Bahrain’s online and digital banking segment is developing rapidly, bolstered by the kingdom’s aim to become a regional financial technology (fintech) hub. Throughout 2018 banks launched digital banking services tailored to the needs of Bahrainis. In March 2018 Bank ABC announced plans to launch neobank, a fully digital bank set to be operational in 2019. Shortly after, Gulf International Bank (GIB), a Saudi-owned wholesale bank that acquired a retail banking license in 2017, launched its own sharia-compliant digital bank, the first of its kind in Bahrain. The new bank, meem Bahrain, offers customers accounts with a debit card that can be linked to foreign currency-denominated accounts and multi-platform support services, and meem Bahrain has plans to launch other products such as term deposits and credit cards. GIB operates a digital bank of the same name in Saudi Arabia, where it was launched in 2015.
Local institutions are also pioneering new electronic initiatives. In September 2018 Islamic banking institution Ithmar Bank with partner Eazy Financial Services announced plans to launch the first biometric payment network in the GCC in Bahrain. The system will allow customers to use their fingerprints rather than bank cards to access their accounts at ATMs.
Virtual wallets have furthered the trend towards digitalisation in the kingdom. Four such systems have been launched since mid-2017, starting with BenefitPay, a joint venture between National Bank of Bahrain and Bahrain’s Electronic Network for Financial Transactions. This was followed in November 2017 by the launch of MaxWallet by Bahraini credit card issuer CrediMax. Unlike other such wallets, MaxWallet is linked to a credit card and, as of September 2018, to debit cards issued by local bank BBK, rather than requiring customers to preload their accounts. Two more wallets, VivaCash and bwallet, operated by local telecom providers Viva and Batelco, respectively, were launched in early 2018. Yousif Ali Mirza, CEO of CrediMax, said that registration for its MaxWallet service was slow at first but once customers recognised the value in such services, more and more signed up. “It takes a lot of effort to inform customers and progress was initially slow, but it has picked up,” he told OBG. “Furthermore, we have a new strategy for 2019 that will enable more merchants to allow customers to pay using a quick response (QR) code,” he said. Meanwhile, Khalid Hamad, director of banking supervision at the Central Bank of Bahrain (CBB), told OBG that the regulator was working on a requirement for the interoperability of all such systems based on a standard that would allow them all to communicate with each other. “Some of the systems are already working together on their own initiative, but we would like to see all of them become fully interoperable as soon as possible,” he said.

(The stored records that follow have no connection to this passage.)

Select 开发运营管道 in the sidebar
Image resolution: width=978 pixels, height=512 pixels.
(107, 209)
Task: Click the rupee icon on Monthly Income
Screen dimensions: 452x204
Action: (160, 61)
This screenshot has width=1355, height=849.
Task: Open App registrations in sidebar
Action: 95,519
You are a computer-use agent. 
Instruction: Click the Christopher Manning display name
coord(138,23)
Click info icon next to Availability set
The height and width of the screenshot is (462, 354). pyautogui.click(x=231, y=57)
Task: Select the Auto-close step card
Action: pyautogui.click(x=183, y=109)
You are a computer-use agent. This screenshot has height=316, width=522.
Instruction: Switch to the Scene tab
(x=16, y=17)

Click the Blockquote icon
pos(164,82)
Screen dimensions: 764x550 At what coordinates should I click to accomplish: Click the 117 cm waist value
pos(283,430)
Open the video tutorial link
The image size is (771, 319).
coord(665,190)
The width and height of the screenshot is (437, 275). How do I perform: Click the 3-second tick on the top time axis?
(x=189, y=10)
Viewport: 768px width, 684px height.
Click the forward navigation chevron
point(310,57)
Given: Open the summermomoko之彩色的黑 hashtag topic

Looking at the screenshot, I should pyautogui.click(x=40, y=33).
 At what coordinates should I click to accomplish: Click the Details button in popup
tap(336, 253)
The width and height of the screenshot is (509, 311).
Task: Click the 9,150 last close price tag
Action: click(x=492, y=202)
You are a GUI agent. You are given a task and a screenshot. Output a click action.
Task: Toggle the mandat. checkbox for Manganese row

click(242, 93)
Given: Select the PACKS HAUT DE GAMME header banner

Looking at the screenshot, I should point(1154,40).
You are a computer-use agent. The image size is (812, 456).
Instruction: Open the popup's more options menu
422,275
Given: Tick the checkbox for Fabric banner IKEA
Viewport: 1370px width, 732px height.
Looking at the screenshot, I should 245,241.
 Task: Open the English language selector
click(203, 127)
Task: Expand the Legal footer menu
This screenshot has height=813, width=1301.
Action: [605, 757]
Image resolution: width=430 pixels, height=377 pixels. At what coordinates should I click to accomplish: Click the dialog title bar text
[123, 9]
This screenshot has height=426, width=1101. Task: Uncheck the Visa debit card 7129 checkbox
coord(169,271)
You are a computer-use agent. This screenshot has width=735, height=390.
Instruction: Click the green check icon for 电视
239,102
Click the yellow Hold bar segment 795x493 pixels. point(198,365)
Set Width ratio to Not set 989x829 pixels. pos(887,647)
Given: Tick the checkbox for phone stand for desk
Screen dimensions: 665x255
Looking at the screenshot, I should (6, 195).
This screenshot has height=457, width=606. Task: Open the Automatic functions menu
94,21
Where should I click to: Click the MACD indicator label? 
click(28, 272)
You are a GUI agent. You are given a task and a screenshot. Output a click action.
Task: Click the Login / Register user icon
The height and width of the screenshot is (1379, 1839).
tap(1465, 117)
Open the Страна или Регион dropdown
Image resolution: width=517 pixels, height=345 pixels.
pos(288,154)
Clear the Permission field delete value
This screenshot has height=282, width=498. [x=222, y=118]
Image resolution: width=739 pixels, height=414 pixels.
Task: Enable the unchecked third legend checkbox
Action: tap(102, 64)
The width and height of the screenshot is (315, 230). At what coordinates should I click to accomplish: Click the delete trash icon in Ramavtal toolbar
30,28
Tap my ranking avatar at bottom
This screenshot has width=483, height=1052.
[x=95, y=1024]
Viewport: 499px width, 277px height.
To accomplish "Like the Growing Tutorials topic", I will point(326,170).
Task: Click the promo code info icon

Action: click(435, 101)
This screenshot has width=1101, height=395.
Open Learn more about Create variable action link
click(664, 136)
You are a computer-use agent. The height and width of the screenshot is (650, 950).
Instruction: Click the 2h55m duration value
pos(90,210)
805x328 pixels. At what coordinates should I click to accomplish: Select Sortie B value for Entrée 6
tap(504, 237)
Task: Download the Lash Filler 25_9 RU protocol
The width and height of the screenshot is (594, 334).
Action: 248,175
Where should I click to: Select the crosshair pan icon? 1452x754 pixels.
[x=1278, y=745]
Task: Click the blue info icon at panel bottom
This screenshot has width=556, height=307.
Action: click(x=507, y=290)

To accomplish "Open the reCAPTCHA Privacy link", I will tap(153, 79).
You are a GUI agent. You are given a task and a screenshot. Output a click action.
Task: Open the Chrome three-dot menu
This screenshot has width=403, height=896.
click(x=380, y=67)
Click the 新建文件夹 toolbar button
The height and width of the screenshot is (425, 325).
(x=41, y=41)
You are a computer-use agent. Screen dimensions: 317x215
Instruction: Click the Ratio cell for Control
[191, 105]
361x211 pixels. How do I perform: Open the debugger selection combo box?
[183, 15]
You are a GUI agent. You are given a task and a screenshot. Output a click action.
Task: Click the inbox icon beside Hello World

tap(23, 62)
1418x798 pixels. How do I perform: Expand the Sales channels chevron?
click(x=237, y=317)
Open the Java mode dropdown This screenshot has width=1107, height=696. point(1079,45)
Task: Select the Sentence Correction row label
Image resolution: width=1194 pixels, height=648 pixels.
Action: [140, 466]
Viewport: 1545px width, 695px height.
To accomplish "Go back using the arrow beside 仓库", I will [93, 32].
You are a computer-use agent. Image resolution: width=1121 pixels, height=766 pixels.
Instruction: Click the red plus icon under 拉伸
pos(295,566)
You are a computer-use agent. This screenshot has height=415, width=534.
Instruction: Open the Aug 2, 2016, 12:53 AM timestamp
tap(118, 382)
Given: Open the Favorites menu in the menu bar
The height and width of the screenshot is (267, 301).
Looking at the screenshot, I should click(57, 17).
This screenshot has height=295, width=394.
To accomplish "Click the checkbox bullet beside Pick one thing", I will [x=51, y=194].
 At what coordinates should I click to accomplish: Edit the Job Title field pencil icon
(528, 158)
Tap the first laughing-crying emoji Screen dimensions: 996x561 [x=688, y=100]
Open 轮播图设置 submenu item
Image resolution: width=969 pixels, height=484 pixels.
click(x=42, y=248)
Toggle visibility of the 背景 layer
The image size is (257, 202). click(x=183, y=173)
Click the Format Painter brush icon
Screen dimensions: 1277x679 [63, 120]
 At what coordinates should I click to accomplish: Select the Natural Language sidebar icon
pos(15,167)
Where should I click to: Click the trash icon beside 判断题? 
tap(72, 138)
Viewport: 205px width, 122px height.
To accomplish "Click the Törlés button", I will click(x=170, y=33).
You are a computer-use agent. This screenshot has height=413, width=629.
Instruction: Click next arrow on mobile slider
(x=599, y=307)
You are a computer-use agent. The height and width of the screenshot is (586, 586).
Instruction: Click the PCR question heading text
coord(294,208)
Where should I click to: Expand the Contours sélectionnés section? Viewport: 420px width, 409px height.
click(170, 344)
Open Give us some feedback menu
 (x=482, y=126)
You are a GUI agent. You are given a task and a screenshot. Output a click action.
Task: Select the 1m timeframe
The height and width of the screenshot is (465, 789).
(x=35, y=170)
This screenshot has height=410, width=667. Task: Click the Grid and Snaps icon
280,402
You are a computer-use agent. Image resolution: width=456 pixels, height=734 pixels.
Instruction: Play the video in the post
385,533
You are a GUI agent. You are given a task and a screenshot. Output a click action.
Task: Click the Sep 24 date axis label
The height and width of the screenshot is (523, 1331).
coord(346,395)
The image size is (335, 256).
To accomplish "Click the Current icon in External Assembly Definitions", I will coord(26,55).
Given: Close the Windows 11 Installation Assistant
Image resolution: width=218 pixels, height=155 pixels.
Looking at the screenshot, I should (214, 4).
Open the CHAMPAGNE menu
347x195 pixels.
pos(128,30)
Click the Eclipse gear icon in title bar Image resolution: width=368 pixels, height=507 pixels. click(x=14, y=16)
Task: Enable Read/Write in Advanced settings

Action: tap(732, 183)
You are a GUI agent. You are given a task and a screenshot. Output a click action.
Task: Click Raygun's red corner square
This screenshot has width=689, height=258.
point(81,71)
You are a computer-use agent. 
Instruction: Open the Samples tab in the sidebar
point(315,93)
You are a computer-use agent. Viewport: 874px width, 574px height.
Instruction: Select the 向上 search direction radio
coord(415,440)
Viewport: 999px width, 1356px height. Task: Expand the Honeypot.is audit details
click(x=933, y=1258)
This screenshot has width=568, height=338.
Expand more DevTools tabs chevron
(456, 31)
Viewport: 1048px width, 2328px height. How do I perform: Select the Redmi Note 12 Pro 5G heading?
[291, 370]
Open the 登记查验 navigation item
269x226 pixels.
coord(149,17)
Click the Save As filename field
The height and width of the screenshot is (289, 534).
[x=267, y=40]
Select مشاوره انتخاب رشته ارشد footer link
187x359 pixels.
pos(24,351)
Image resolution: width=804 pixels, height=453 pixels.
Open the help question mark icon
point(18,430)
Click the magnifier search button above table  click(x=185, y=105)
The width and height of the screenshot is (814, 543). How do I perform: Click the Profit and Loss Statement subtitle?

Regulatory authorities are working to ensure adequate oversight of the digital banking and payments segment. “In banking, anything new brings an associated challenge, and that is definitely the case with digitalisation,” said Hamad. “As a regulator, we need to be proactive in putting the right rules and regulatory tools in place and in ensuring that the regulatory framework remains up-to-date with the constant stream of technological changes.”
Ali Mirza said that the central bank had been supportive of the digital wallet segment. “The CBB is keeping up with all the changes in the segment and has been supportive,” he said. “When we ask to add services to the wallet, it is usually supportive.”
As part of a drive towards digitisation, the CBB is also working to move some regulatory and compliance processes into the digital realm, including by putting an electronic know-your-customer (KYC) platform into operation. “We are in discussions with the government to have a single E-KYC platform in place based around one database that all banks can access, so they do not have to redo the KYC process for customers already in the banking system,” Hamad told OBG, noting this would make doing business substantially easier for banks.